Sales rise as profits fall at KTC Edibles
Turnover for the company rose 13% to £267.9m last year from £233m for the same period in 2016. KTC attributed the growth to an increase in volumes.
However, a number of costs pushed down the profit for the company last year – including staff costs (up 7% to £7.2m) and raw materials (up 14% to £231.5m). That resulted in operating profit dipping 8% to £4.2m. Profit after tax was £2.96m, down from £3.2m.
‘Continue to be mindful’
Commentating on raw material costs, KTC’s full-year financial statement said: “Directors continue to be mindful of the current economic climate and exercise a prime focus on the uncertainty in the energy prices and currency due to considerable unrest in many regions of the world, bringing added volatility to commodity prices.

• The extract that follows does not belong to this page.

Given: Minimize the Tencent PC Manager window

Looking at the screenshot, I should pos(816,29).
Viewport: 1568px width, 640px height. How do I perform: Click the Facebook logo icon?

“The directors are actively monitoring costs and overheads and are confident that the company’s trading results and profit for 2018 will be in line with positive forecast projections.”
Interim dividends of £2.61p per share were paid to ordinary shareholders during the year, up from £1.94p in 2016. The directors did not recommend payment of a final dividend.
No significant Brexit impact
The statement added: “Since the company deals essential food product, the directors believe that there is not likely to be significant impact of indirect tax in the coming years due to Brexit.”
Founded in 1972, KTC Edibles supplies more than 250m litres of cooking oils to all sectors of the food industry and employs 275 people across its two sites in Wednesbury and Liverpool. Its range of world foods products are available in retailers and wholesalers worldwide.
In February, the company secured £40m in funding from Lloyds Bank commercial banking, which it planned to use to accelerate its growth, including in overseas markets.